EXTRAIT CITÉ:
══════════════════════════════

Par ailleurs, Barack Obama, réélu aux Etats-Unis en novembre 2012, est resté dans le jeu. Mais à Séoul, en décembre 2012, Lee Myung-bak a laissé la place à Park Geun-hye, la fille de l'ancien dictateur Park Chung-hee, tandis qu'à Pékin, Xi Jinping vient de succéder à Hu Jintao. Et si le bluff prenait à nouveau ? Kim Jong-un n'hésite pas : nouveau tir de missile en décembre 2012, nouvel essai nucléaire en février, proclamations belliqueuses depuis.

C'est là où le bât blesse. Certes, il fallait bien monter d'un ton pour désarmer les sceptiques. Fin mars, c'est la visite de la ministre française d'origine coréenne Fleur Pellerin qui fait l'actualité, pas les rodomontades du Nord. Le 9 mars, l'état-major de l'armée sud-coréenne n'a pas annulé son tournoi de golf, pas plus que la commission parlementaire de défense n'a renoncé à un déplacement à l'étranger.

Pour être pris au sérieux, Kim Jong-un n'en a-t-il pas fait trop et pas assez ? Pas assez car ses menaces peinent à convaincre. Son état-major de campagne atteste de moyens bien défraîchis. Au-delà de l'escalade verbale, la mobilisation générale, la dénonciation de l'armistice de Panmunjeom (1953), le rejet du traité de coopération intercoréen de 1991 ou le blocage de la zone industrielle de Kaeseong sentent le réchauffé.

LE NOVICE KIM JONG-UN AURAIT ENCORE DU MAL À BLUFFER

Il en a aussi fait trop car, à force de provoquer, Washington et Séoul commencent à surenchérir. Des avions B-52 ont été déployés autour de la péninsule dès le 19 mars et, depuis le 2 avril, la présidente Park a formé une cellule de crise. Même Pékin, qui n'était jusque-là pas fâché que l'hystérie nord-coréenne masque la renaissance discrète de son impérialisme, commence à froncer les sourcils. Pire encore, d'après des informations recueillies au Sud, les Nord-coréens eux-mêmes donneraient des signes de lassitude. En somme, le novice Kim Jong-un aurait encore du mal à bluffer.

══════════════════════════════

MATÉRIEL:
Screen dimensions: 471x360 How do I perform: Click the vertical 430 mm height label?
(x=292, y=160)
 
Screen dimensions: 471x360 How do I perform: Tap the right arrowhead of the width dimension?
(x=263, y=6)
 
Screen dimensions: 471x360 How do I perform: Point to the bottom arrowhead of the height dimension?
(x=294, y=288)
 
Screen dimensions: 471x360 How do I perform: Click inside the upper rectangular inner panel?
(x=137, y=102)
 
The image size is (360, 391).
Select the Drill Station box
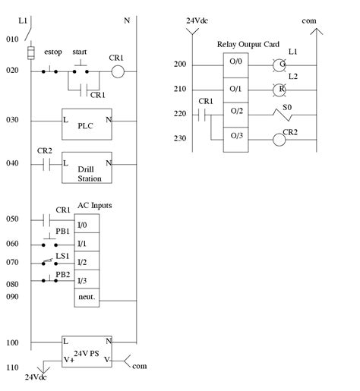pos(87,169)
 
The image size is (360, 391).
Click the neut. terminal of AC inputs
pos(85,298)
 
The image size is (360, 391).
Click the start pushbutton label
pos(80,52)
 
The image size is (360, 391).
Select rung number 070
pos(13,262)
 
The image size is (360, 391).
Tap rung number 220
pos(180,114)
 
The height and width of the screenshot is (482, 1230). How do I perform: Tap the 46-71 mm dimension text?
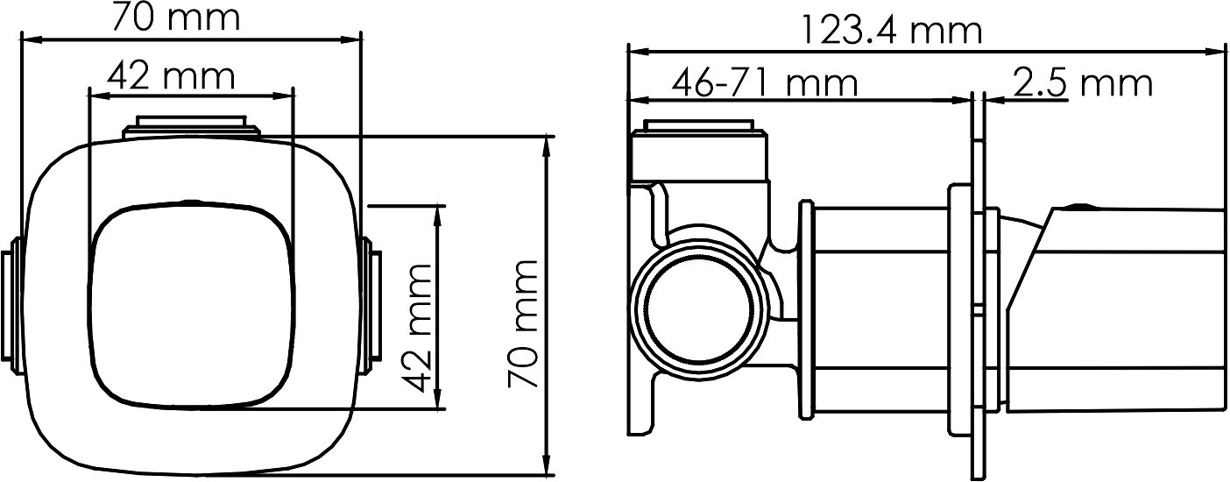764,82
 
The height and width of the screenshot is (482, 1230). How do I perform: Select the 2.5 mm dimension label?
1082,83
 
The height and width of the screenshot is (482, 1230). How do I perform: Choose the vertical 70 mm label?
522,324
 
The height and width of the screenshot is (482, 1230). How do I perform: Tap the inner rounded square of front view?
192,306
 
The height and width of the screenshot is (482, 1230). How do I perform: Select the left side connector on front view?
11,306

══════════════════════════════

CONSIGNE ÉCRITE 1:
Répondez aux questions suivantes d'après l'extrait sur les menaces de Kim Jong-un :
(a) Qui vient de succéder à Hu Jintao à Pékin ?
(b) Qu'est-ce que l'état-major de l'armée sud-coréenne n'a pas annulé le 9 mars ?
(c) Depuis quelle date la présidente Park a-t-elle formé une cellule de crise ?
CONSIGNE ÉCRITE 2:
Prolongez le texte sur les menaces de Kim Jong-un en reprenant juste après sa dernière phrase.

RÉPONSE ATTENDUE 1:
(a) Xi Jinping.
(b) Son tournoi de golf.
(c) Depuis le 2 avril.

RÉPONSE ATTENDUE 2:
Que faire à part une volte-face ? Certes, abandonner la partie sans compensation donnerait raison au proverbe coréen : "Le roquet qui aboye ne mord pas." Mais prolonger le bras de fer risquerait de mettre le feu aux poudres. Comme la légitimité de la dynastie Kim semble trop enracinée pour que l'armée soit tentée de porter un nouveau dirigeant sur le pavois, c'est donc bien à Kim Jong-un de trouver une issue.

La porte est étroite, mais elle existe. Jusqu'ici, la présidente Park n'a fait l'objet d'aucune critique : elle peut servir de recours. Depuis le 2 avril, on note aussi dans l'entourage du dirigeant nord-coréen la réapparition de son oncle Jang Song-taek qui passe pour un proche de Pékin et un partisan de l'apaisement. Kim Jong-un va-t-il choisir cette option ?

Jusqu'ici, cet ambitieux avide de pouvoir s'est comporté comme l'empereur romain Commode. Saura-t-il ruser comme Octave ? Toute la question est là.

Pascal Dayez-Burgeon, historien.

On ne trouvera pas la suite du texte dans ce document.